Однако все происходящее меня вполне устраивало. Более остального — тишина. И отсутствие необходимости с кем-то видеться и что-либо делать и разговаривать. И когда однажды я, выйдя прогуляться, встретил старого приятеля, который также прогуливался с женой и дочкой, и приятель чуть не в нос прокричал мне: «Что делается!» — я в ответ молча пожал плечами и отодвинулся в сторону.
Недели через четыре туман несколько прояснился, но влажность возросла, и предметы, особенно вдалеке, искажались, покачивались, как это бывает в воде.
Однажды я увидел, как на соседней улице на уровне пятого этажа проплыла стайка аквалангистов, они были серьезны в своих масках и смешно шевелили ластами.
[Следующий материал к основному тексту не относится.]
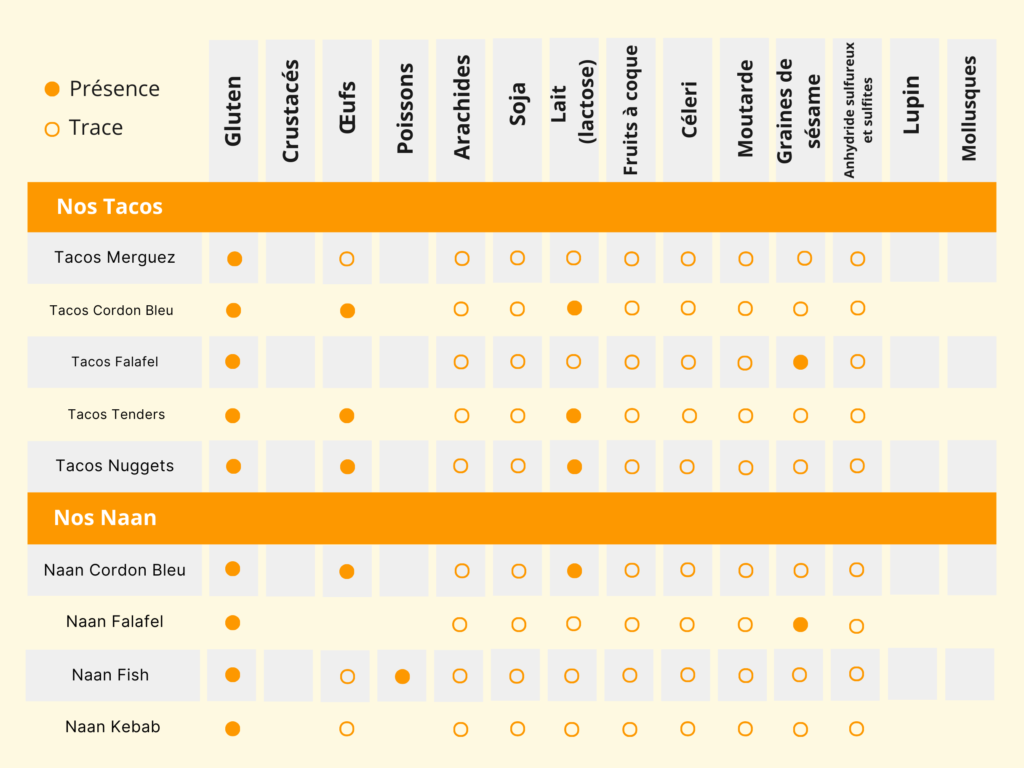The height and width of the screenshot is (768, 1024).
Task: Click the Naan Fish row label
Action: [112, 675]
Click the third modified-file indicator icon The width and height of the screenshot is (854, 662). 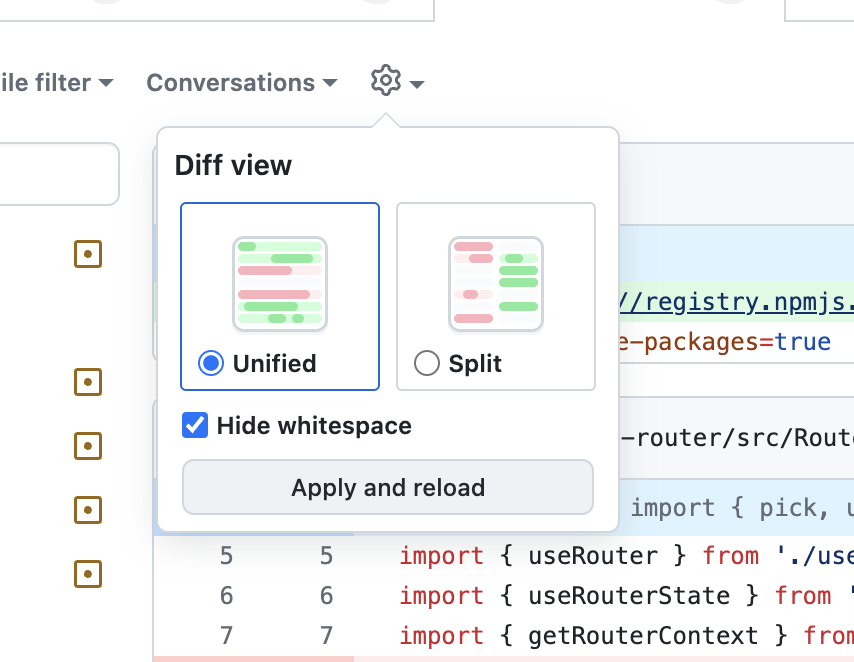click(88, 445)
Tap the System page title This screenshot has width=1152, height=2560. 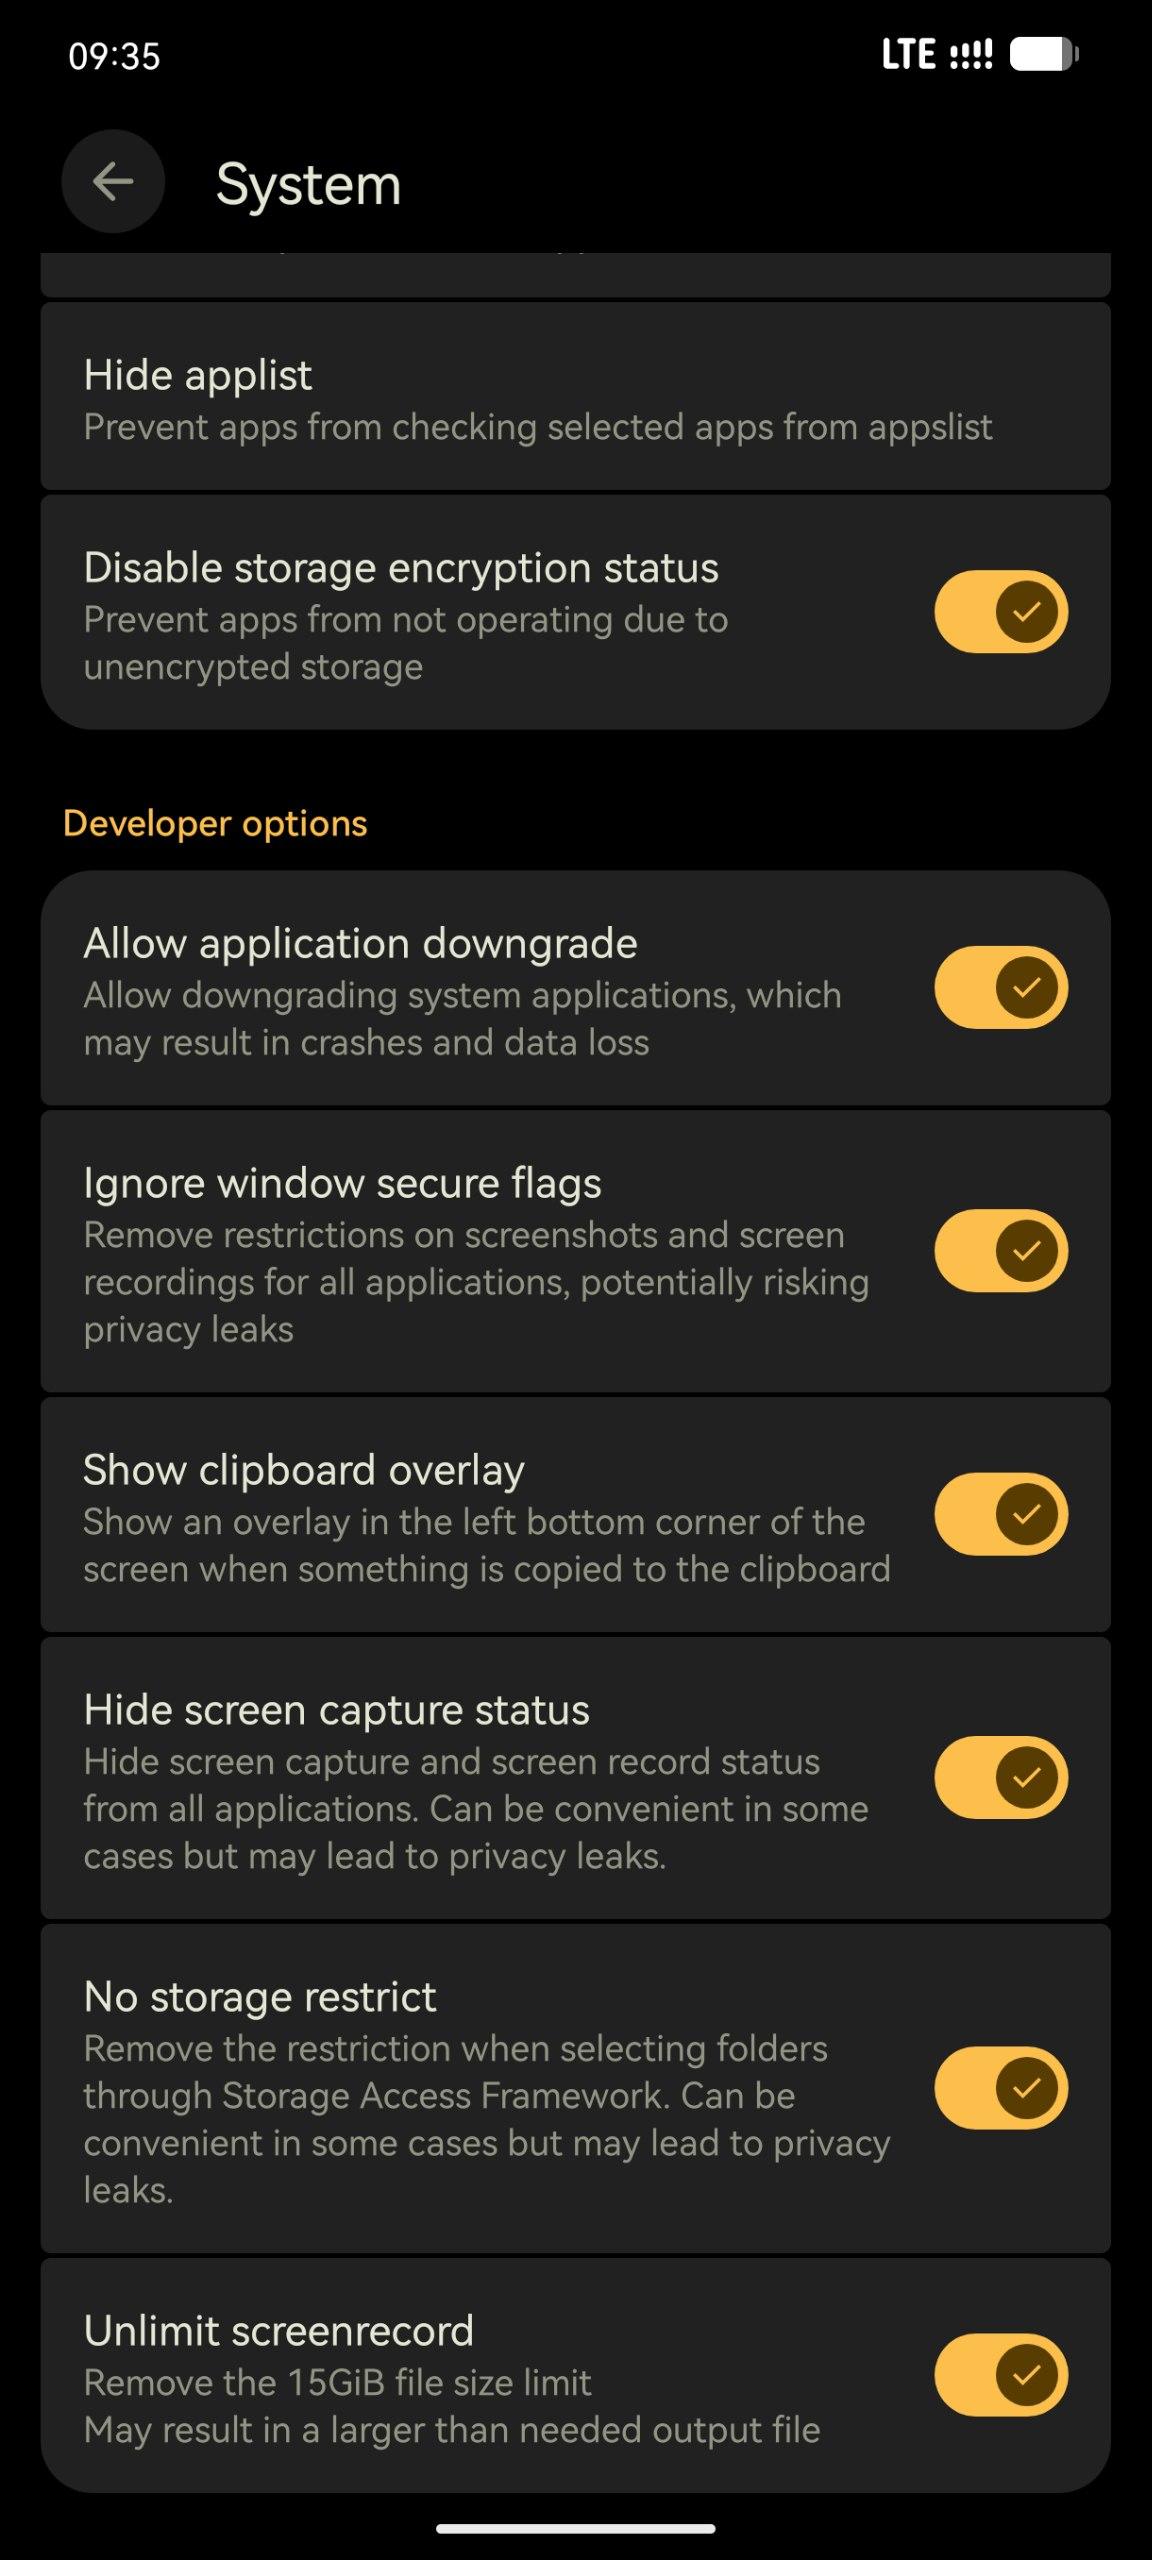pos(309,184)
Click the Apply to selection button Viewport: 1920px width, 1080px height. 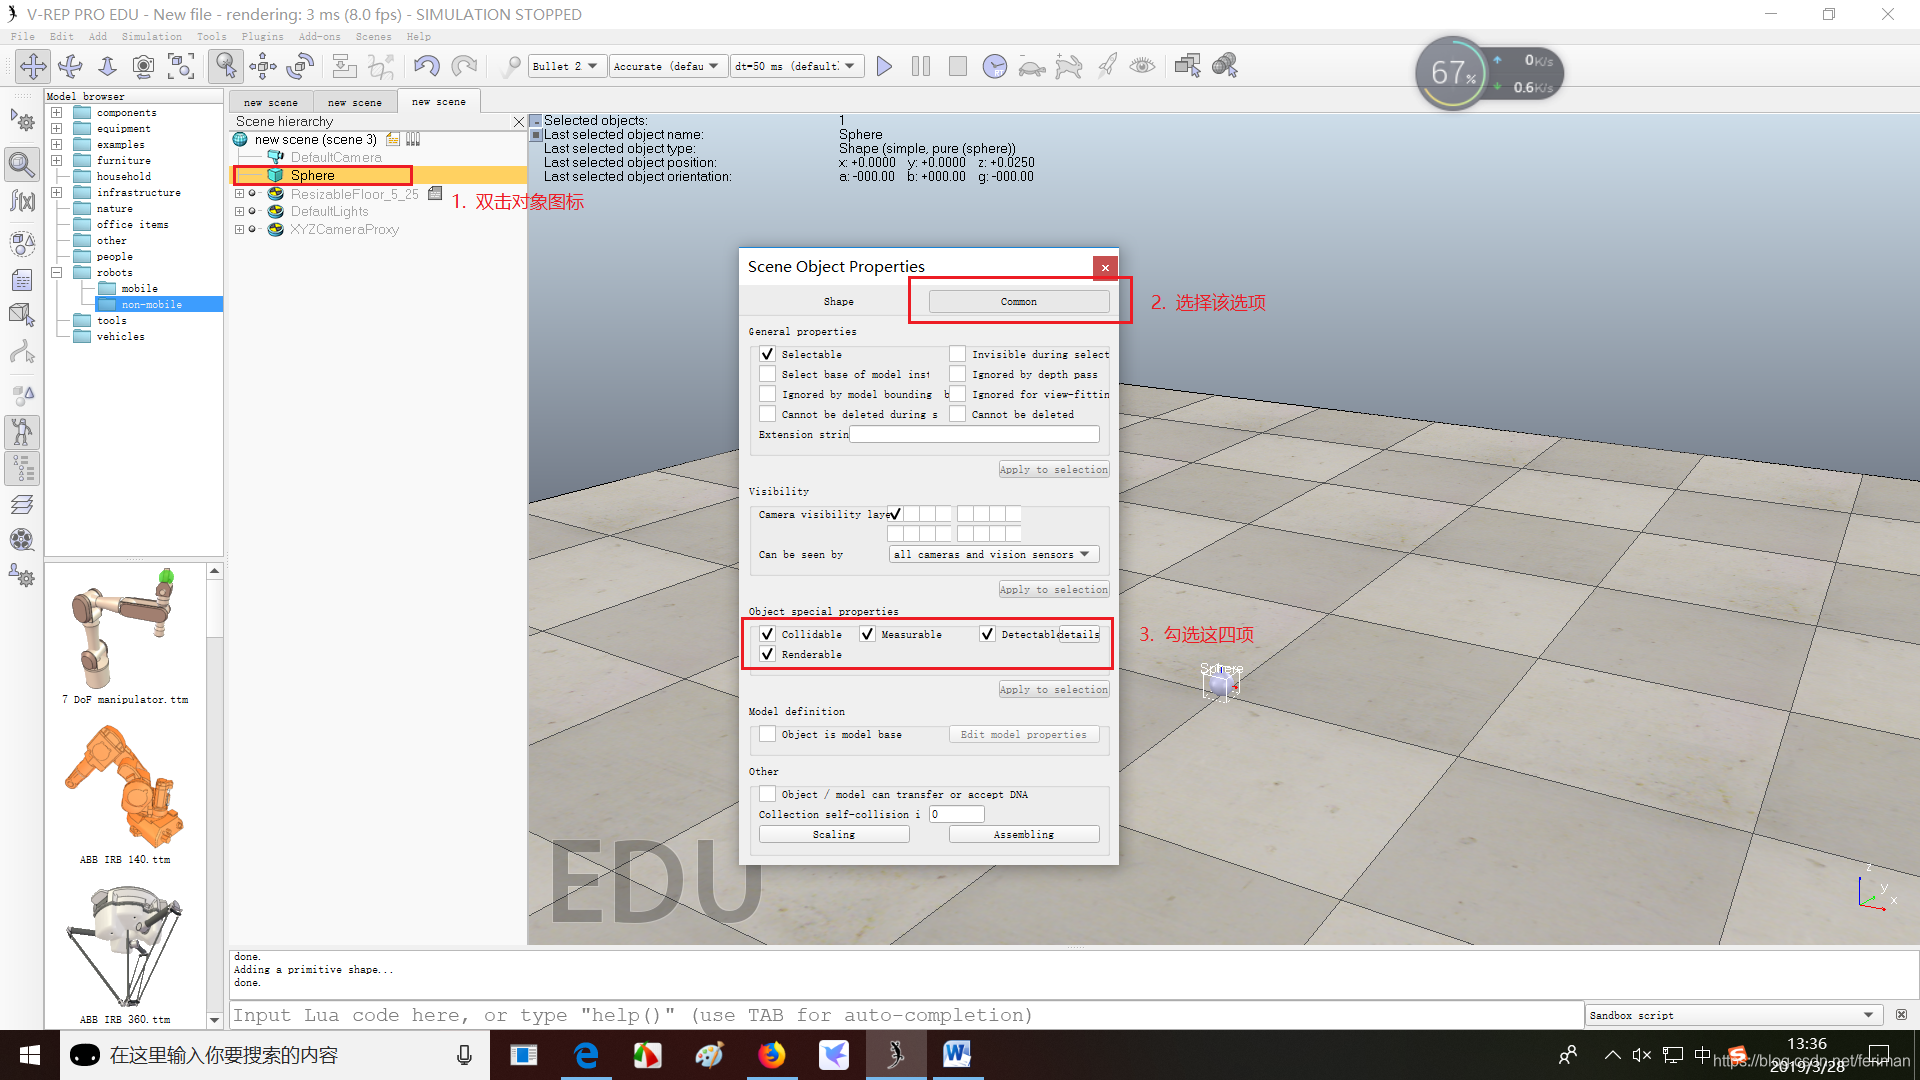pos(1052,690)
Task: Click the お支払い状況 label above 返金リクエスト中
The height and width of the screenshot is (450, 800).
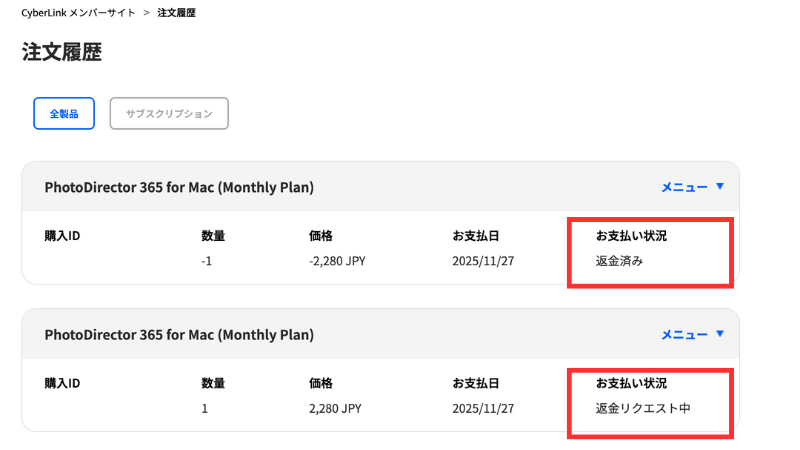Action: pyautogui.click(x=631, y=383)
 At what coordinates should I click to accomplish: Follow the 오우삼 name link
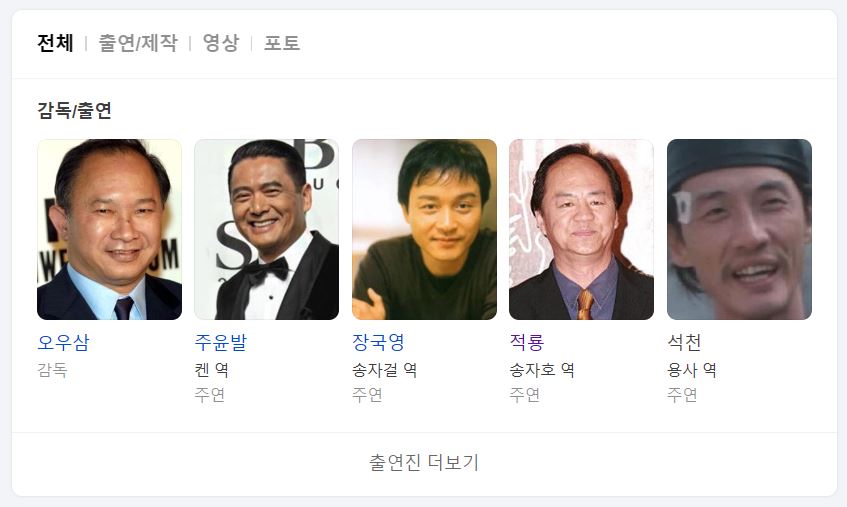pos(63,342)
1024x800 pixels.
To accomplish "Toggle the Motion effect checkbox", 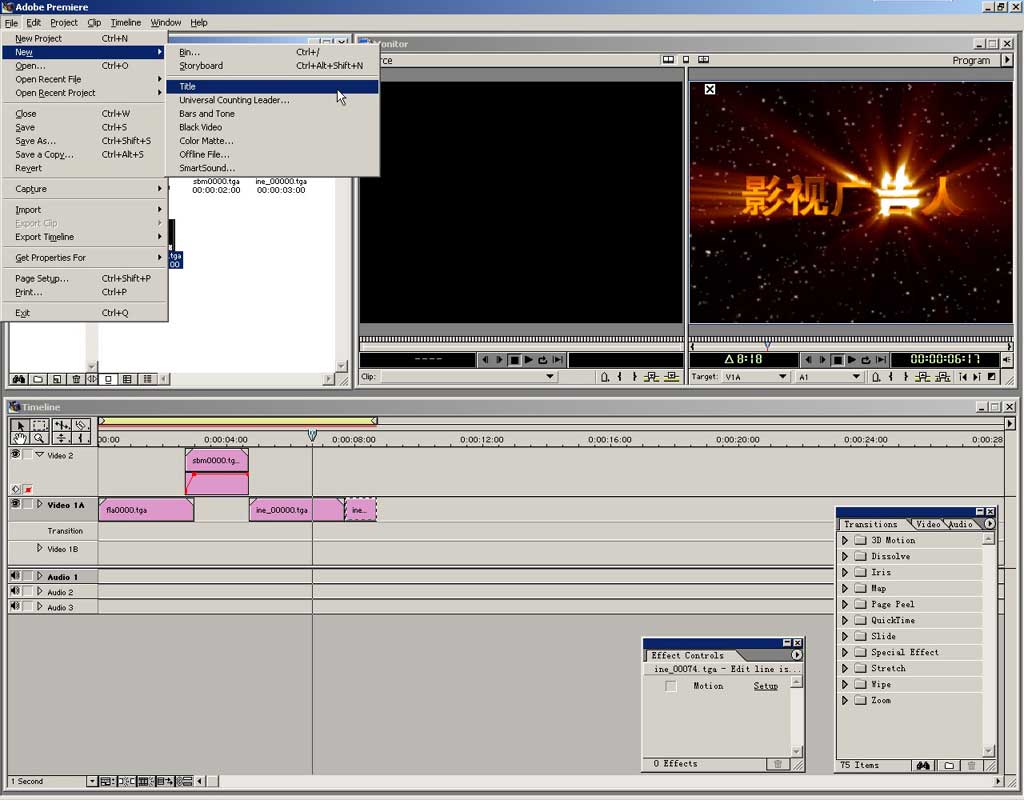I will (671, 686).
На другое утро я проснулся от стука в окно, вскочил с лежанки и увидел, как от окна медленно отплывает огромная рыба.
Я нашел широкий ремень, капроновую веревку, отточил и сунул за пояс кухонный нож. Я решил, что настало время моей охоты. Выплыл через окно, притворил его. Тело было послушным, теплая мягкая вода ласково омывала кожу, сердце билось ровно, взгляд цепко ощупывал предметы.
Улицы и пространство были населены. Некоторые люди плавали семьями по привычке, другие дружескими стаями, но были и одиночки вроде меня. Вдали мелькали тени субмарин, но они меня мало интересовали. Я вышел искать свою большую рыбу и знал, что найду ее.
УХАРЬ
Неподалеку от серой пыльной дороги вблизи леса в ожидании автобуса мы томимся среди бурого мха и нагретых камней. Я лежу на земле, подняв ноги на рюкзак, жую травинку и смотрю в небо. Мой случайный попутчик сидит, прислонясь спиной к валуну, и широким, матово блестевшим ножом узористо режет кору со свежей ветки, обнажая влажное и белое, как мытая кость, древесное тепло.